We don’t know how many bird species we’ve lost. Here’s how you can help.
For the past 60 years, Chuck Otte has been watching birds, but tracking their decline has been difficult.
“In the past 35 years that I’ve lived here in Kansas, I’ve seen definite shifts in population,” said Otte, the secretary of the Kansas Bird Records Committee. “Climate change will cause the extinction of some species. Some we might see coming, but there will be surprises too.”
Alongside Eugene Young, coauthor of Birds of Kansas and chair of the Kansas Bird Records Committee, Otte is a part of a committee that evaluates and analyzes bird data each year for the Kansas Ornithological Society. The organization sponsors between 50 and 55 counts each year and publishes its results and analysis of population changes. Ornithology is the scientific study of birds.
“We’re the check and balances system to evaluate records,” Young said. “We also encourage the general public to be part of the scientific process documenting occurrences of birds around the state of Kansas so that we get a better grasp and understanding of the ornithological history.”
Without the necessary finances or volunteers to fund and run bird counts, Kansas is losing untold numbers of birds, and perhaps even entire bird species.
It’s harder to track which species are on the decline because the currently available data isn’t designed to answer these questions on a state scale, according to said William Busby, a zoologist with the University of Kansas’ Biological Survey and coauthor of the Kansas Breeding Bird Atlas.
“We need to have good data to make good decisions,” Otte said. “We don’t have good data, and we, too often, are not making good decisions. The research is so deficient.”
Additionally, COVID-19 forced cancellations of many of the state’s bird counts this year.
“We’re gonna miss a whole year’s worth of data, and that hasn’t happened since they started,” Otte said.
One of the researchers is pushing to redo the Kansas Breeding Bird Atlas, a definitive guide to Kansas birds that took six years of research and was published in 2001.
“It’s been 20 years since we did the last one,” Young said. “We’ll go back to the same plots, do the same survey protocol, and then we’ll have something to compare, contrast, and relate to climate change that has occurred in the last two decades.”
There are things that Kansans can do to help, the first being to volunteer for state and national bird counts like the Christmas Bird Count or the Breeding Bird Survey, and to join the Kansas Ornithological Society or local Audubon chapter. As technology advances, less experienced birders can identify species with specialized tools and apps, with much more ease than a traditional field guide.
“We need citizen science,” Otte said. “If you go back to the 19th century, the 18th century, a lot of the amazing discoveries weren’t by professional scientists. They were by citizen scientists. We’re just losing that. (There’s an attitude of) well, there are professionals that do that. No, there aren’t. We don’t have budgets that big, unfortunately.”
For those concerned about COVID-19 or limited mobility, there are other options like FeederWatch, a backyard bird counting effort.

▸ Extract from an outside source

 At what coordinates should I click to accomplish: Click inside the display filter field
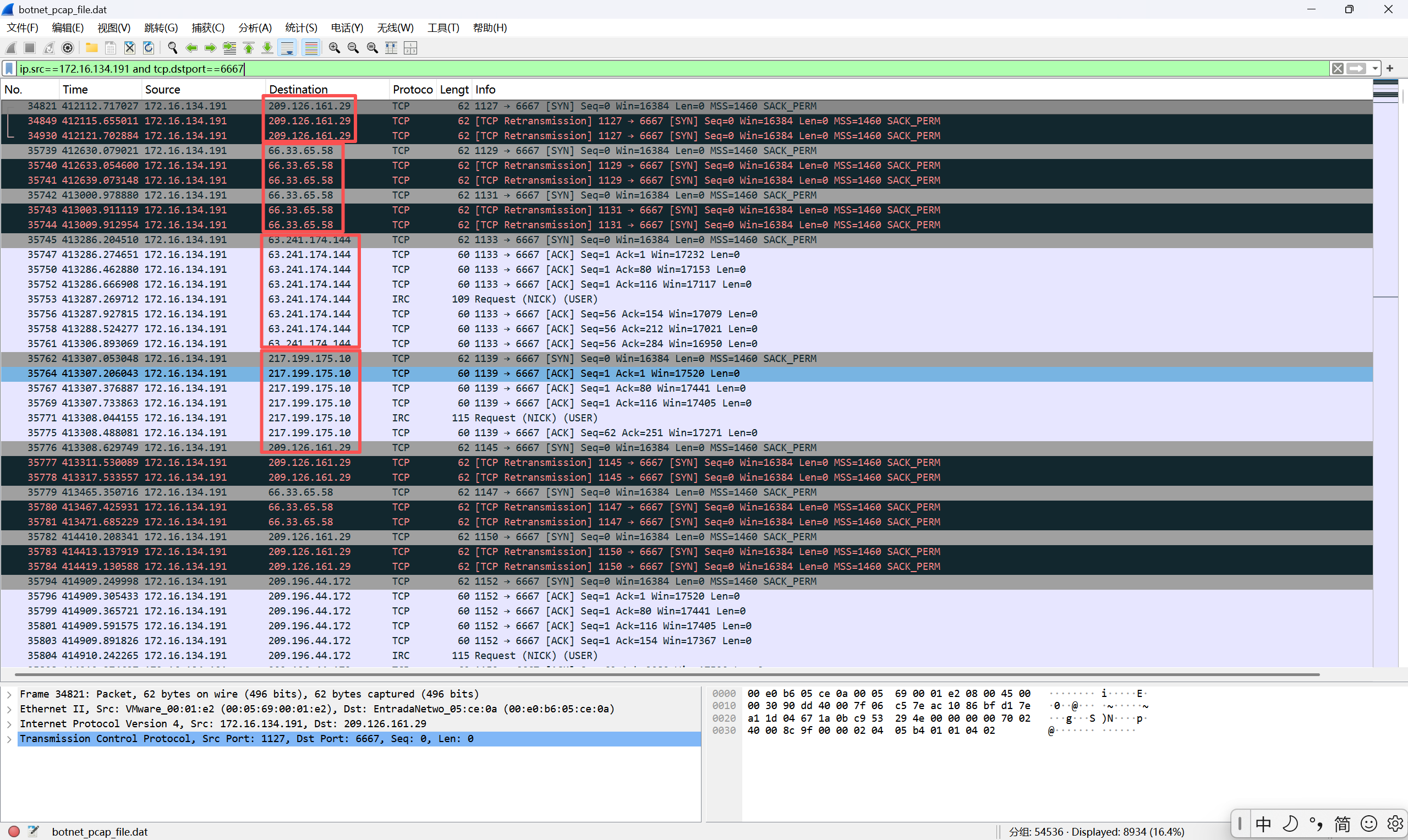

“Doing things like participating in the Christmas Bird Count and FeederWatch opens a little window into what’s happening to the bird populations in your area,” said Emma Greig, a project leader for FeederWatch.”We wouldn’t know what was happening to birds at all if it weren’t for people doing citizen science.”
Greig also encouraged the practice of making a bird-friendly habitat in backyards and refraining from using pesticides.
“Leave your yard a little messy,” Greig said. “Have a brush pile. Put out a birdbath and give a water source. The less you do in your yard, the better because those plants will attract insects that will attract birds. It’s so simple, and so many people can do this.”
General green and conservation practices can also help the birds, such as wasting less, using fewer fossil fuels, planting native plants and eating locally grown food, according to Otte.
“It’s no one big thing that is the silver bullet, and we’re gonna do this, and it’s going to fix everything,” Otte said. “No. We got into this problem little bits at a time, and we’re going to have to get out of it by little changes at a time.”